Little bit of evil == rustc nightmare?

4 billion if statements | Blabbin’ inspired me to do similar with rust.

It's terrible, and with some broken logic in it because I'm just experimenting a little on the fly (i.e if you're outside the generated bounds, it assumes the number isn't even, without throwing a warning)

What I'm finding interesting is this seems to be somewhat of a pathological case for the compiler.
I wrote the first attempt as a chain of if / else if, which rustc barfed on the stack created, which fine, sure. I'd guess singular if would be fine, but haven't tried that approach yet, because I figured match would make more sense.

What is interesting to me is rustc seems to be really struggling with the compilation. I've had it compiling for close on 2 days on an (admittedly not wonderfully fast) VM. I don't imagine there are many (any?) legitimate use cases for a compilation time match on over 4 million items, but who knows.

Continuing on the pointless exercise, I'm going to whip up a long line of "if"s and a hashmap form under separate branches.

edit: Mostly I did this because I'd been meaning to look at build.rs for a while. I haven't had any legitimate need for compilation time code generation for the things I've been working on.

3 Likes

hashset and "long series of if statement" approaches added to branches. Both OOM on the 16GB RAM machine that I have to hand for testing!

Same but using recursive types.

My first attempt used const_generics but I could't get it to compile.

This could be made nicer but I got lazy:

(just realized that this doen't work for n == 0 but oh well)

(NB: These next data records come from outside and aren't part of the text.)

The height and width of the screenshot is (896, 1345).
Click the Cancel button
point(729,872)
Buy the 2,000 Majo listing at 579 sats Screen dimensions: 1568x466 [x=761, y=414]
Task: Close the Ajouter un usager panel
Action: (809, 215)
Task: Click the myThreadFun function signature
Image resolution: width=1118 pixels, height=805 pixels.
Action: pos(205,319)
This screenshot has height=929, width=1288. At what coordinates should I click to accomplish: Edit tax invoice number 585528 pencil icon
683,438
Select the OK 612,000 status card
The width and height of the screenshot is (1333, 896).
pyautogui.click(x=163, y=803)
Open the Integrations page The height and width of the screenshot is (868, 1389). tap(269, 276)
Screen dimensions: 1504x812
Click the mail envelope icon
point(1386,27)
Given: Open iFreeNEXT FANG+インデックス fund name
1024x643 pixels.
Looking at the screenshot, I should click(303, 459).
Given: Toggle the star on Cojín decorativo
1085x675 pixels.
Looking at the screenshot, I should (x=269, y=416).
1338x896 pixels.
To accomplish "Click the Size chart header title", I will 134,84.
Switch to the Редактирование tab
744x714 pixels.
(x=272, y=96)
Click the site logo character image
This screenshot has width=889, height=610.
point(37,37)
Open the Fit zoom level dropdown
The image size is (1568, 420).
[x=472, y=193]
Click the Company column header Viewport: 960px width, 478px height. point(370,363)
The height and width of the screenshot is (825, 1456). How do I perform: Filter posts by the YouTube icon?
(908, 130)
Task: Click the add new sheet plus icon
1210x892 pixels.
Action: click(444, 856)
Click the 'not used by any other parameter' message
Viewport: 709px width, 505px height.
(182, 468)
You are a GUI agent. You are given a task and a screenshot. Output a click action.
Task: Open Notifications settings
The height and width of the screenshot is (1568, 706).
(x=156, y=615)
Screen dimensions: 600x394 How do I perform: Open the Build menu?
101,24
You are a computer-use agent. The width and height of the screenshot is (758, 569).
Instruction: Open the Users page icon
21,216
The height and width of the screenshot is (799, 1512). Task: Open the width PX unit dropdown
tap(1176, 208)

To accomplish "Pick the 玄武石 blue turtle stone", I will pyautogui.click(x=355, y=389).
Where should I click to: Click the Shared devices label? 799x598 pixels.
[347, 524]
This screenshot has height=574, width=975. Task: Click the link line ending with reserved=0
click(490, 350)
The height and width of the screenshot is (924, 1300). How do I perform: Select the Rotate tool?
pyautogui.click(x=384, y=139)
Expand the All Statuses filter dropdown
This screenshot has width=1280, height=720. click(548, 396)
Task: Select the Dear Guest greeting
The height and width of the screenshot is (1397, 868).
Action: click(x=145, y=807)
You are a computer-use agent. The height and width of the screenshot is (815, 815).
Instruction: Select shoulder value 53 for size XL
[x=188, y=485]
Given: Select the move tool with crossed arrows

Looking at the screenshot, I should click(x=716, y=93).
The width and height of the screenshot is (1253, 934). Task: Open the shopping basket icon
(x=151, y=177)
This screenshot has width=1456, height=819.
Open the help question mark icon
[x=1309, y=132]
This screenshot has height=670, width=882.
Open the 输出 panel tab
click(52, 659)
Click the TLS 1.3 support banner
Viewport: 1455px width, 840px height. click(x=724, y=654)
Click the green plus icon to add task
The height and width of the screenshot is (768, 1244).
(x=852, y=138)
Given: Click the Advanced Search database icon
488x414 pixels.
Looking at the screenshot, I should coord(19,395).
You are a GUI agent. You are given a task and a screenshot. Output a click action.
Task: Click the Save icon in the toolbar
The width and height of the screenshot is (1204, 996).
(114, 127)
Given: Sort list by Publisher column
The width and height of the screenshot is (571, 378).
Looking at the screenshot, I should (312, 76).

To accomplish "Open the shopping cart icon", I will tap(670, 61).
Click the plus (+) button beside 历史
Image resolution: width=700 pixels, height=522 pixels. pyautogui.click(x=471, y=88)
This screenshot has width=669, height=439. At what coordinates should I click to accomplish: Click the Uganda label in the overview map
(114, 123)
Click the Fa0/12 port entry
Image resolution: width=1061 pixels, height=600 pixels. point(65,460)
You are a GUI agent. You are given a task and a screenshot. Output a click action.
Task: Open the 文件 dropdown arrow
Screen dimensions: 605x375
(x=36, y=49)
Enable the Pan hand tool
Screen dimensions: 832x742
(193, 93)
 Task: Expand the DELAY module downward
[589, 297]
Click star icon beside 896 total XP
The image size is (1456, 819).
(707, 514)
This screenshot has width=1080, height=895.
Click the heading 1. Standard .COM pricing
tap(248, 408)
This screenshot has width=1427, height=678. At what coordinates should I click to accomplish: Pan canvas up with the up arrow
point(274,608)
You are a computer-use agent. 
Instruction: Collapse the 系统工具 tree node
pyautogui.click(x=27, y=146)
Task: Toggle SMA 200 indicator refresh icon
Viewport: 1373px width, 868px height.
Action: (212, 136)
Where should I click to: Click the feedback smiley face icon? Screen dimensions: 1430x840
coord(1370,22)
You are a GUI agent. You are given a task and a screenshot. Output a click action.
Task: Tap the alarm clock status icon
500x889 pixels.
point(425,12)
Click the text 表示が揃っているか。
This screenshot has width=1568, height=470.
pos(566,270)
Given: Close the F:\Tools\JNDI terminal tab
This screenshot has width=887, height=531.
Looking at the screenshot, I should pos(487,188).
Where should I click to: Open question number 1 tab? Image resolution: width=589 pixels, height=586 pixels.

Some very quick compilation performance, in terms of increasing number of entries to limit (ignoring the _ entry)

limit debug release
0 0.21599388699542 0.243635614002415
10000 0.356581996995374 2.63057388699963
20000 0.633751568995649 8.95849192499736
30000 1.0519599649997 20.2605597779984
40000 1.65016355199623 36.0358153490015
50000 2.57371079400036 61.2215769510003
60000 3.85266107099596 87.0177086340045
70000 5.55039826399297 110.905351900001
80000 7.81826143500075 155.121035224998
90000 10.4216318859981 185.115920327
100000 13.2823753760022 254.703925580994
110000 16.6019436899951 314.851370926997
120000 20.0404017239998 368.066561163003
130000 23.8103672759971 405.179086242999
140000 28.0492201300003 473.558604172002
150000 32.3968182820026 541.930442707999
160000 38.0172443449992 646.058881256002

Debug is just straight "rustc" invocation, Release is "rustc -O". Wonder if there is something quadratic in there?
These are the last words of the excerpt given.